## WHAT YOU NEED TO DO
Reproduce the listing that follows with no differences at all.

## INPUT DATA
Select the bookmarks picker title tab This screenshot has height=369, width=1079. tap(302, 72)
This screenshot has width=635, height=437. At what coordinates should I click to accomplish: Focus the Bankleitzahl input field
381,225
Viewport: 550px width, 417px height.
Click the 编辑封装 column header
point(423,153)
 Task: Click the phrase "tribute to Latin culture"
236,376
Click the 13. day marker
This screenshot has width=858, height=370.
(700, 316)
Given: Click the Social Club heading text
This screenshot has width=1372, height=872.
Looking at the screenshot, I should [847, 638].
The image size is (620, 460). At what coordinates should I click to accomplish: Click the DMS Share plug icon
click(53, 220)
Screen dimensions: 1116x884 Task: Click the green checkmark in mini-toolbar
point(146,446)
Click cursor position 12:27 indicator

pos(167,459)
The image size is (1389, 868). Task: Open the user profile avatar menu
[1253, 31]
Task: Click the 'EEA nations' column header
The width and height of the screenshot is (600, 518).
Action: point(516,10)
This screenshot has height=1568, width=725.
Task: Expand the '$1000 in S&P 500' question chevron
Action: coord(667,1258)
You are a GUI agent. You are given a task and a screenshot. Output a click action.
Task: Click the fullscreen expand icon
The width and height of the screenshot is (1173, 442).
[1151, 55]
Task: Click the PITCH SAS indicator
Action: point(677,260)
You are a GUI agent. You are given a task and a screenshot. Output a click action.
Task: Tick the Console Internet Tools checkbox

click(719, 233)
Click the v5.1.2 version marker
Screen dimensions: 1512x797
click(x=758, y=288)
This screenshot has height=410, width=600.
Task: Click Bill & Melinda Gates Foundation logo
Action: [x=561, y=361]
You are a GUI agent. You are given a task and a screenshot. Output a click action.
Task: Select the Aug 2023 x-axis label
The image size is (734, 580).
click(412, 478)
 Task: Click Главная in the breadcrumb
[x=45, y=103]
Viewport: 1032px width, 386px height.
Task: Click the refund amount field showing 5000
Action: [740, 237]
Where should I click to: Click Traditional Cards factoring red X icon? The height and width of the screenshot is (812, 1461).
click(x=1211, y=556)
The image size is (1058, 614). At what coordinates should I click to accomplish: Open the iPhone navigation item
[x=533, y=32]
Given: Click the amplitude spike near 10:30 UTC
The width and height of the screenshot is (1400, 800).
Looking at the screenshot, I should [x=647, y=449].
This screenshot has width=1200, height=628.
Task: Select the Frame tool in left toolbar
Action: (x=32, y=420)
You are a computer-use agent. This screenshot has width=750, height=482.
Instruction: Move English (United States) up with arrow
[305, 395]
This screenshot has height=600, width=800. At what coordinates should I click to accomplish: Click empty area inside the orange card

## RESULT OF THE TASK
Select the bookmarks picker title tab This screenshot has height=369, width=1079. tap(302, 72)
This screenshot has width=635, height=437. At what coordinates should I click to accomplish: Focus the Bankleitzahl input field
381,225
Viewport: 550px width, 417px height.
Click the 编辑封装 column header
point(423,153)
 Task: Click the phrase "tribute to Latin culture"
236,376
Click the 13. day marker
This screenshot has width=858, height=370.
(700, 316)
Given: Click the Social Club heading text
This screenshot has width=1372, height=872.
Looking at the screenshot, I should [847, 638].
The image size is (620, 460). At what coordinates should I click to accomplish: Click the DMS Share plug icon
click(53, 220)
Screen dimensions: 1116x884 Task: Click the green checkmark in mini-toolbar
point(146,446)
Click cursor position 12:27 indicator

pos(167,459)
The image size is (1389, 868). Task: Open the user profile avatar menu
[1253, 31]
Task: Click the 'EEA nations' column header
The width and height of the screenshot is (600, 518).
Action: point(516,10)
This screenshot has height=1568, width=725.
Task: Expand the '$1000 in S&P 500' question chevron
Action: coord(667,1258)
You are a GUI agent. You are given a task and a screenshot. Output a click action.
Task: Click the fullscreen expand icon
The width and height of the screenshot is (1173, 442).
[1151, 55]
Task: Click the PITCH SAS indicator
Action: point(677,260)
You are a GUI agent. You are given a task and a screenshot. Output a click action.
Task: Tick the Console Internet Tools checkbox

click(719, 233)
Click the v5.1.2 version marker
Screen dimensions: 1512x797
click(x=758, y=288)
This screenshot has height=410, width=600.
Task: Click Bill & Melinda Gates Foundation logo
Action: [x=561, y=361]
You are a GUI agent. You are given a task and a screenshot. Output a click action.
Task: Select the Aug 2023 x-axis label
The image size is (734, 580).
click(412, 478)
 Task: Click Главная in the breadcrumb
[x=45, y=103]
Viewport: 1032px width, 386px height.
Task: Click the refund amount field showing 5000
Action: [740, 237]
Where should I click to: Click Traditional Cards factoring red X icon? The height and width of the screenshot is (812, 1461).
click(x=1211, y=556)
The image size is (1058, 614). At what coordinates should I click to accomplish: Open the iPhone navigation item
[x=533, y=32]
Given: Click the amplitude spike near 10:30 UTC
The width and height of the screenshot is (1400, 800).
Looking at the screenshot, I should [x=647, y=449].
This screenshot has width=1200, height=628.
Task: Select the Frame tool in left toolbar
Action: (x=32, y=420)
You are a computer-use agent. This screenshot has width=750, height=482.
Instruction: Move English (United States) up with arrow
[305, 395]
This screenshot has height=600, width=800. At what coordinates should I click to accomplish: Click empty area inside the orange card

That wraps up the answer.